= EXERCISE TASK =
Rewrite everything from the line containing "Image resolution: width=972" down to the end of the records, changing "icon" to "button" and keeping all else the same. Leave the pictures out.

------------

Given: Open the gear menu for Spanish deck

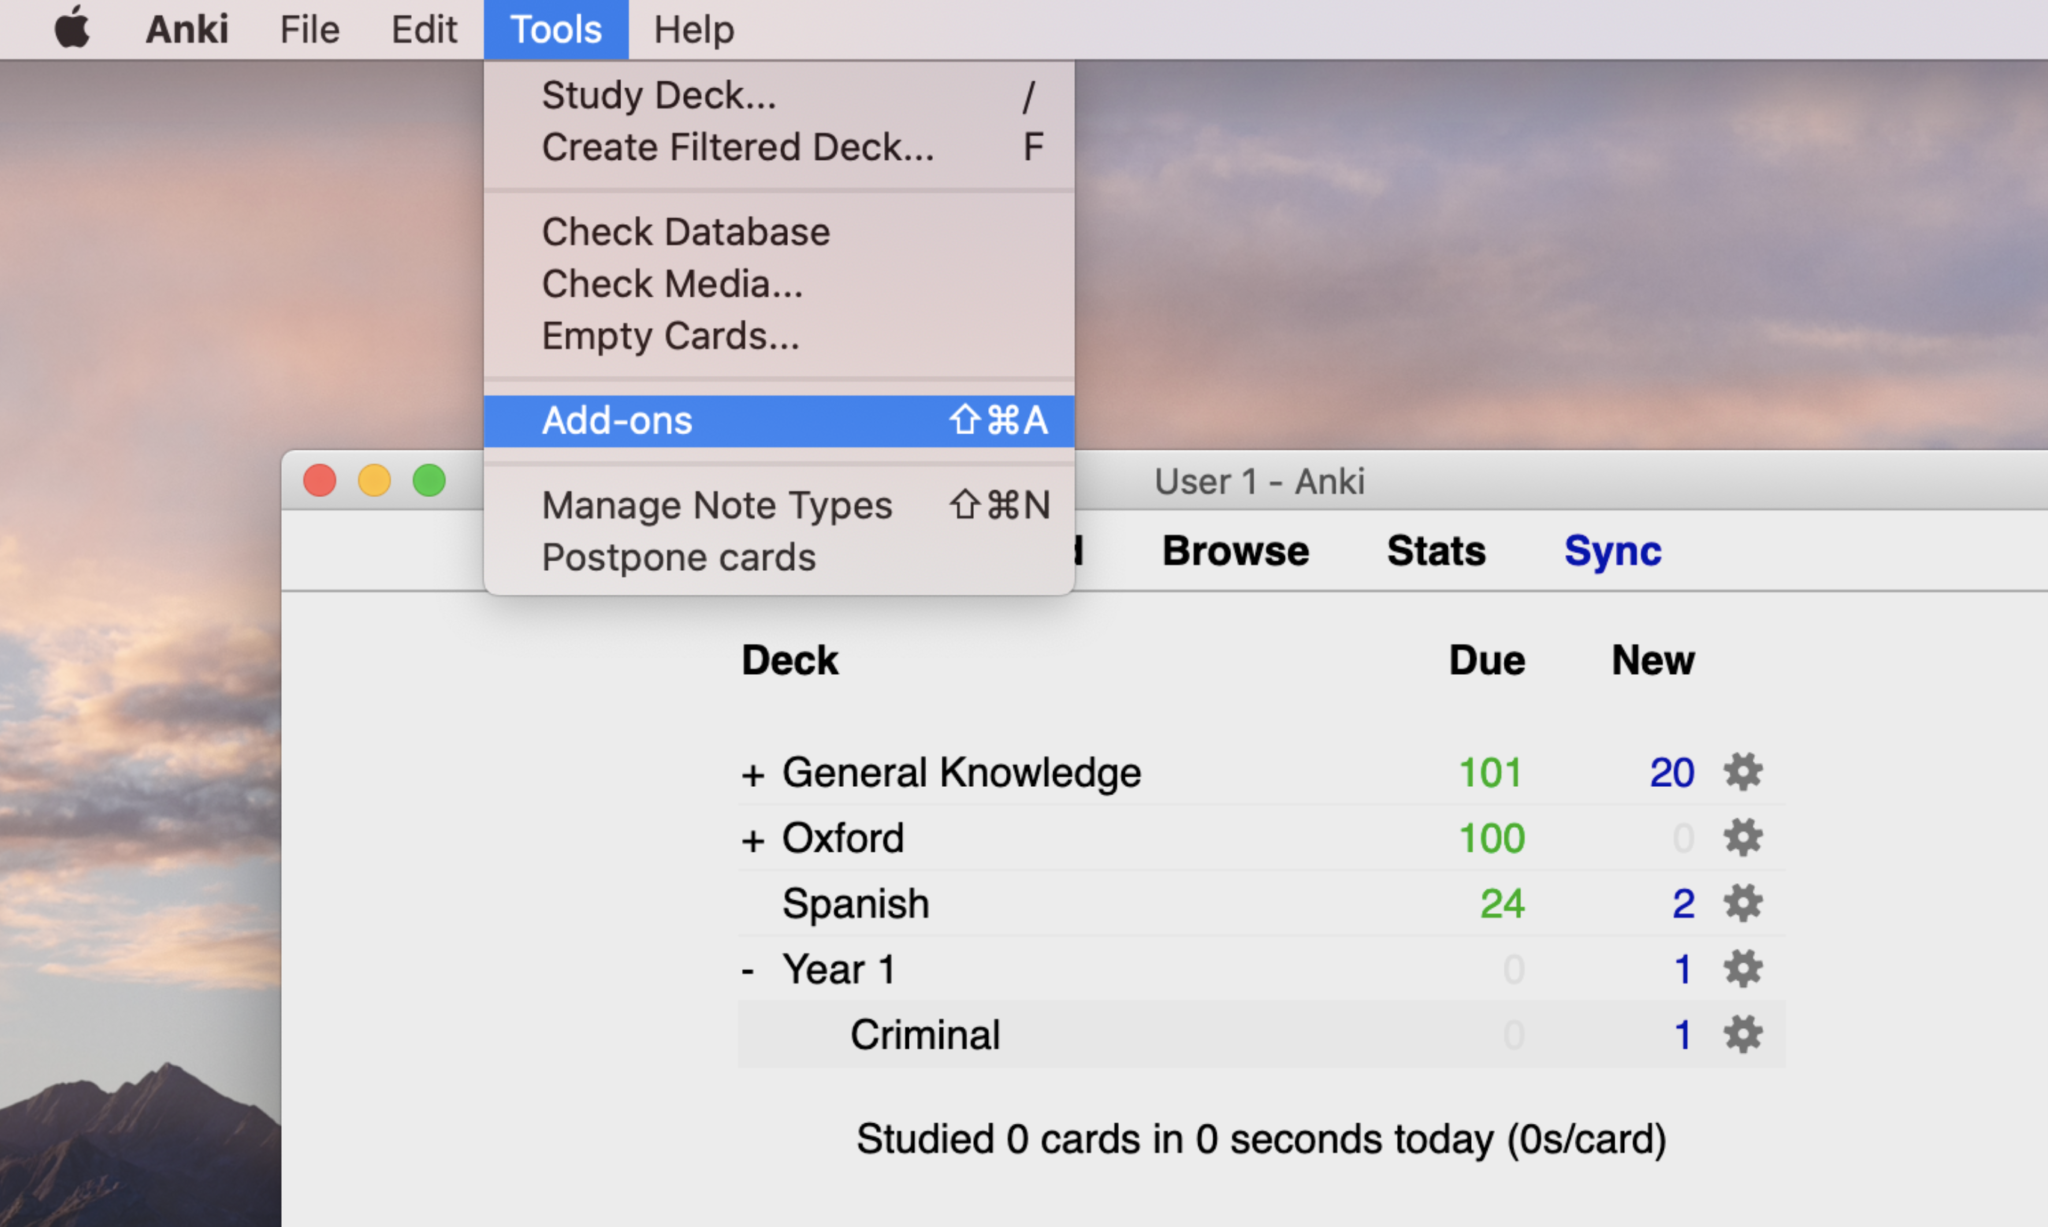Looking at the screenshot, I should point(1743,903).
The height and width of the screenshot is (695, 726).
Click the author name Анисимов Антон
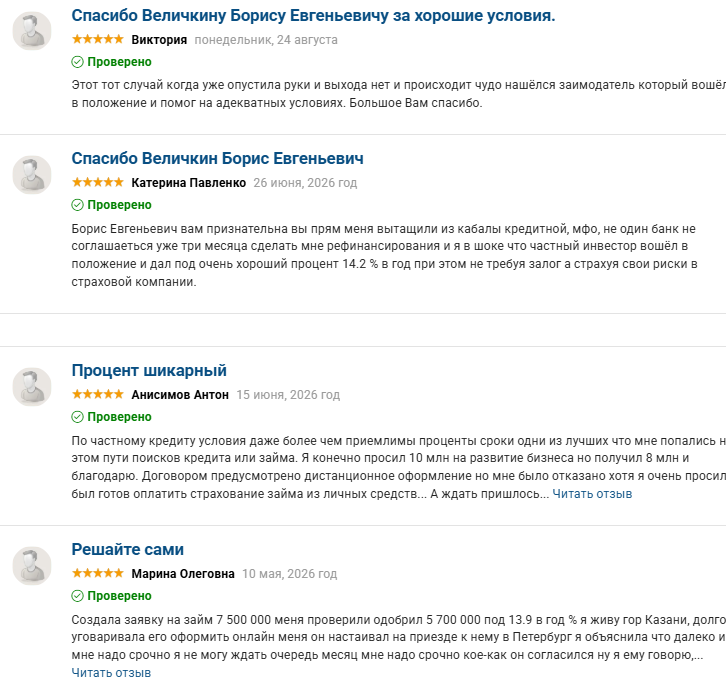tap(180, 395)
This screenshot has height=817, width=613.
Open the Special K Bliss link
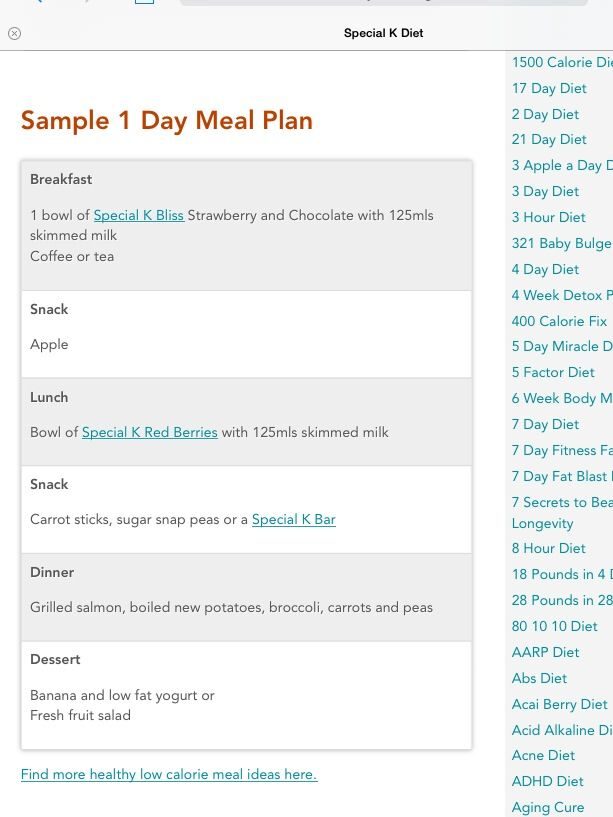[139, 215]
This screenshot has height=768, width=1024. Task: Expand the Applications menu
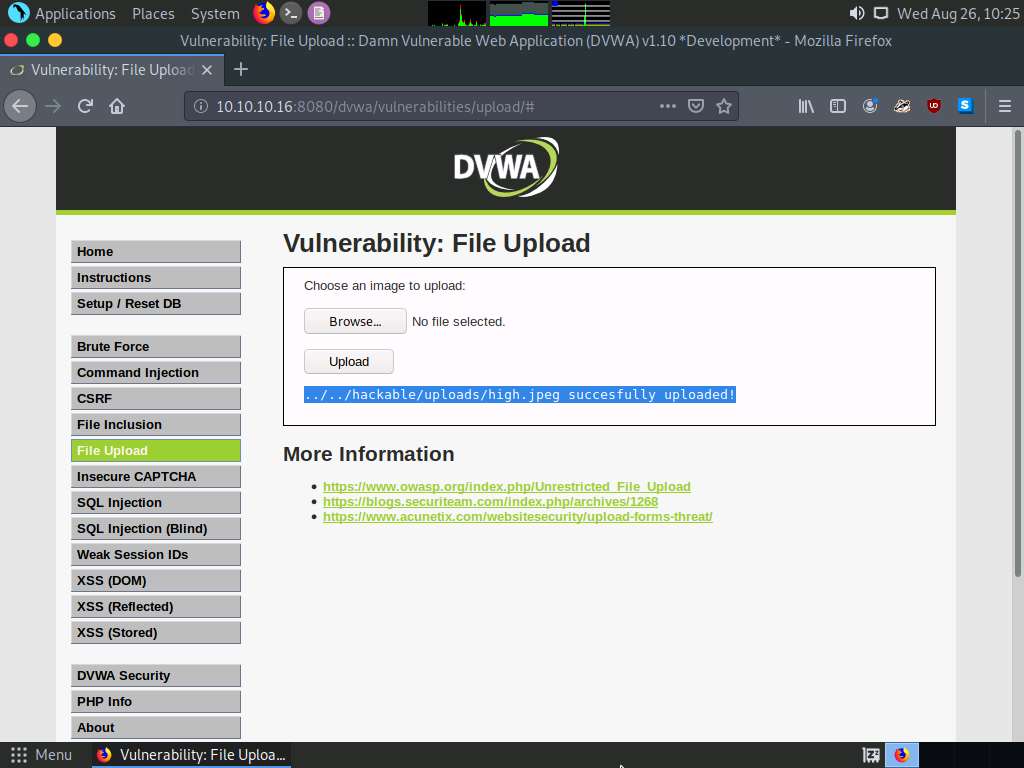click(64, 14)
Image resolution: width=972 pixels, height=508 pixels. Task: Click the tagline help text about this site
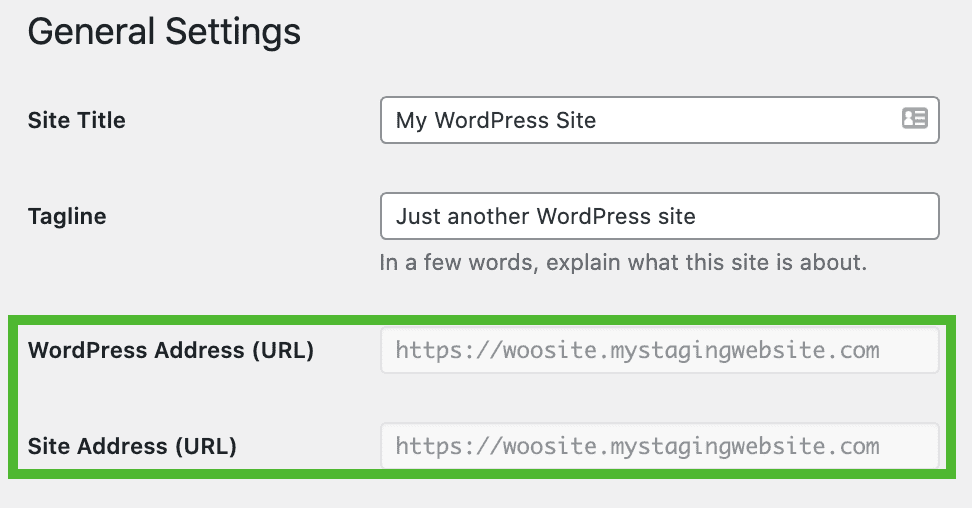click(x=623, y=262)
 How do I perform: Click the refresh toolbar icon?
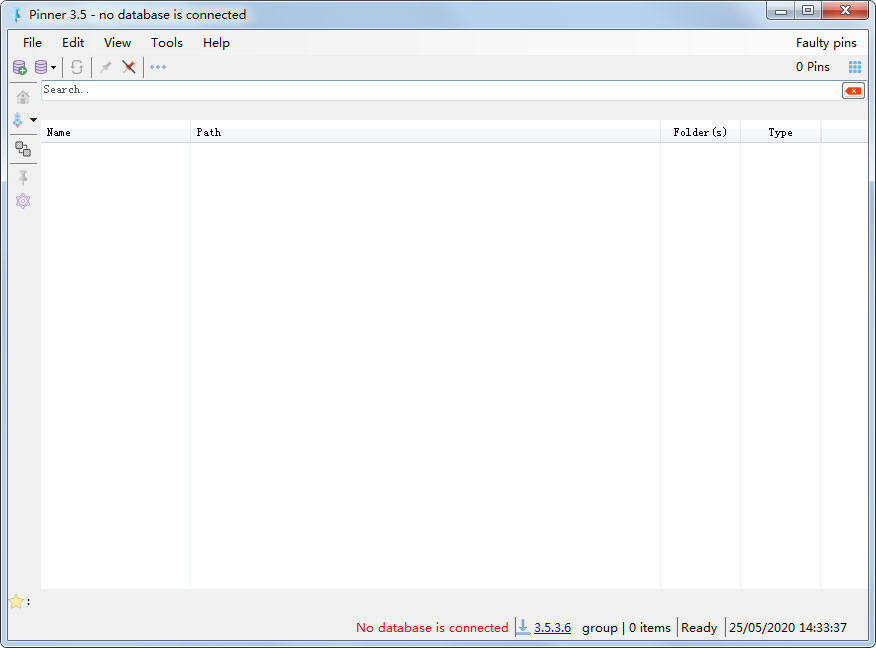coord(77,67)
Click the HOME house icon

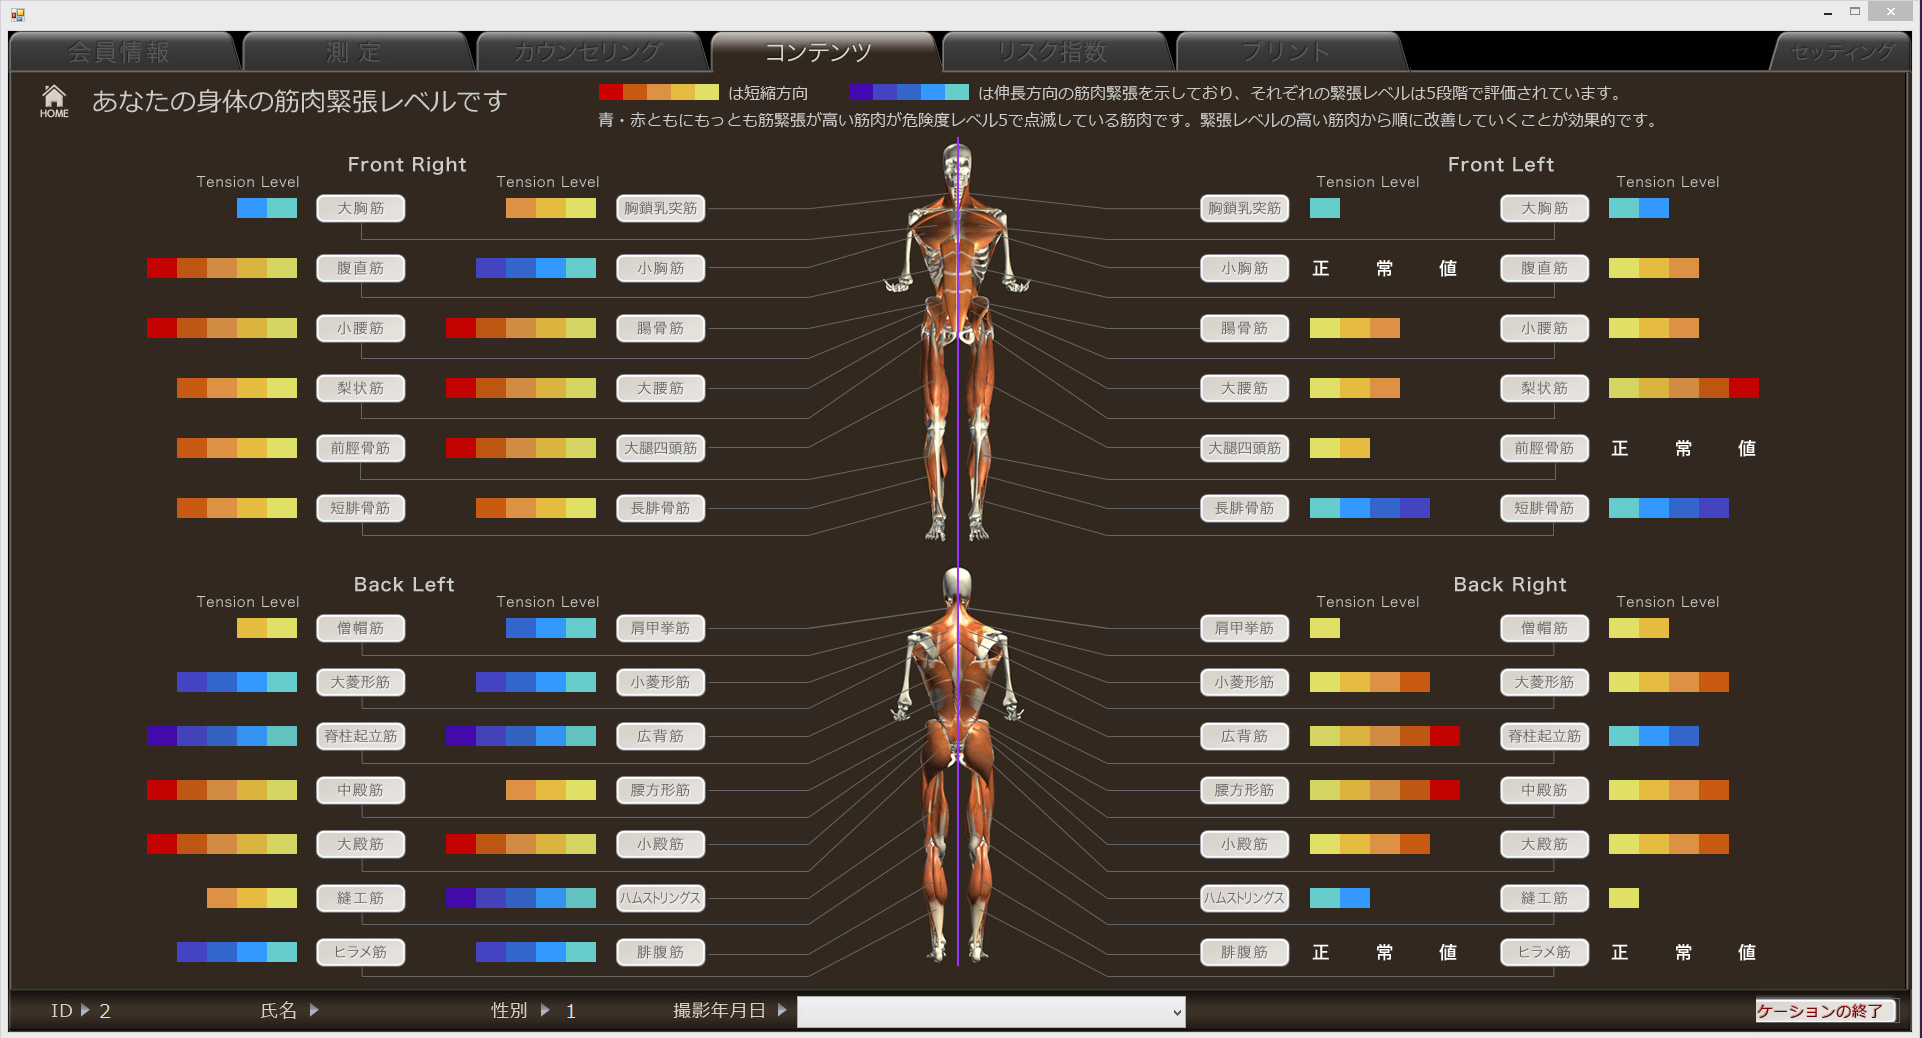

------------

= SOLVED EXERCISE =
Image resolution: width=972 pixels, height=508 pixels. Task: Click the tagline help text about this site
click(x=623, y=262)
 How do I perform: Click the refresh toolbar button?
coord(77,67)
Click the HOME house button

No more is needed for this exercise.